◆ Goal of the exercise:
Put every line of the records below into a numbered list, skipping blank lines and leaving out the pictures.

◆ Exercise inputs:
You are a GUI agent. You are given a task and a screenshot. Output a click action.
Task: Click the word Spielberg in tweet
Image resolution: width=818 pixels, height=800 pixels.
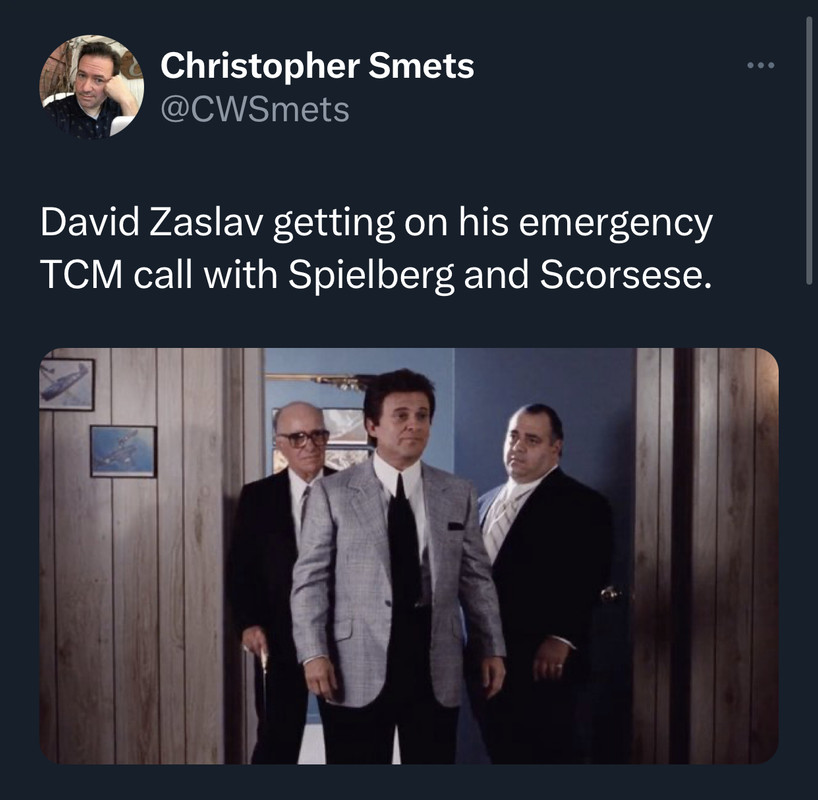(371, 274)
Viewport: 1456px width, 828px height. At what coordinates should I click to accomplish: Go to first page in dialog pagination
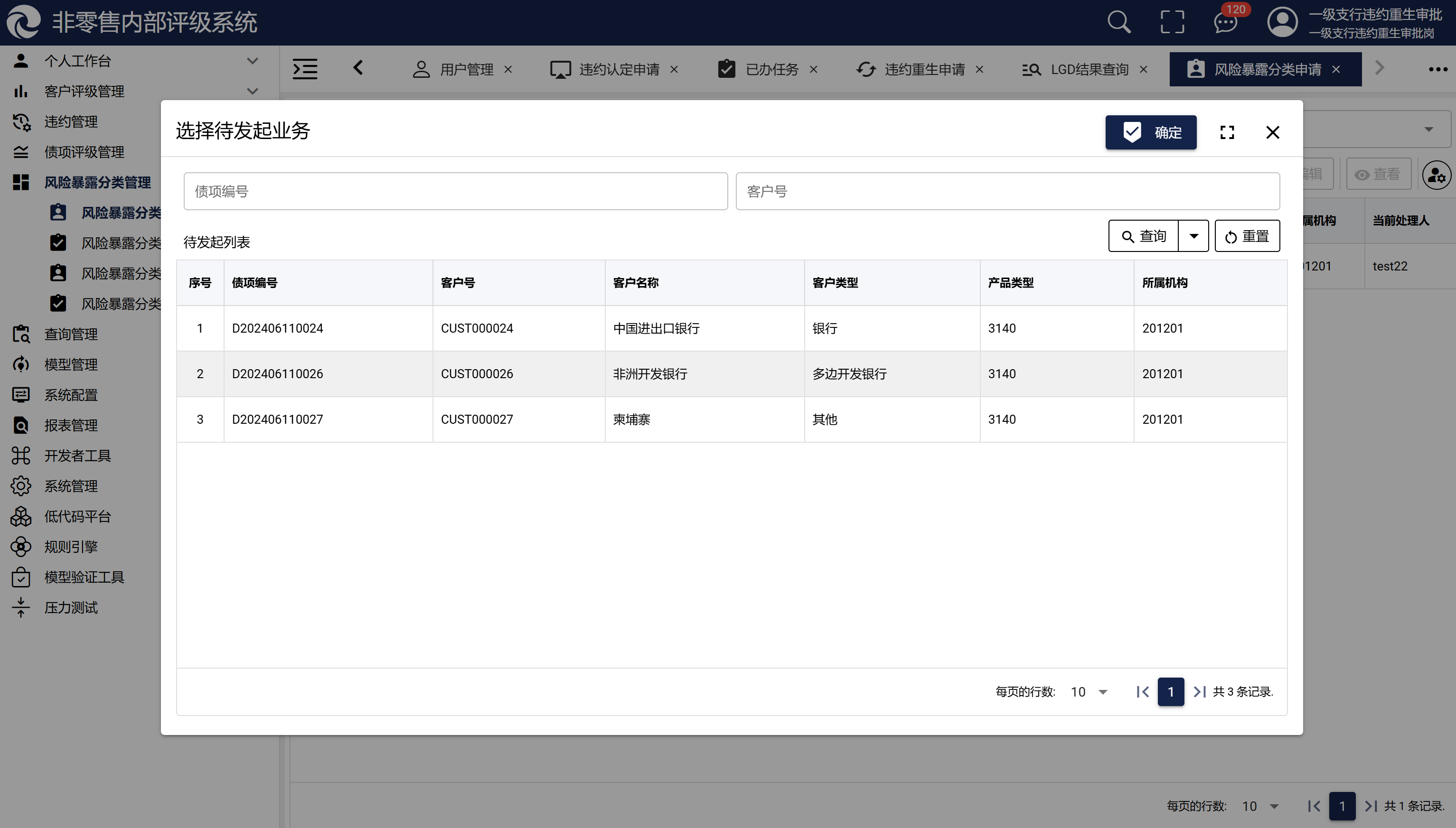coord(1143,691)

◆ Response:
1. You are a GUI agent. You are given a task and a screenshot. Output a click action.
2. Task: Click the word Spielberg in tweet
3. Image resolution: width=818 pixels, height=800 pixels.
4. (371, 274)
5. Viewport: 1456px width, 828px height. At what coordinates should I click to accomplish: Go to first page in dialog pagination
6. coord(1143,691)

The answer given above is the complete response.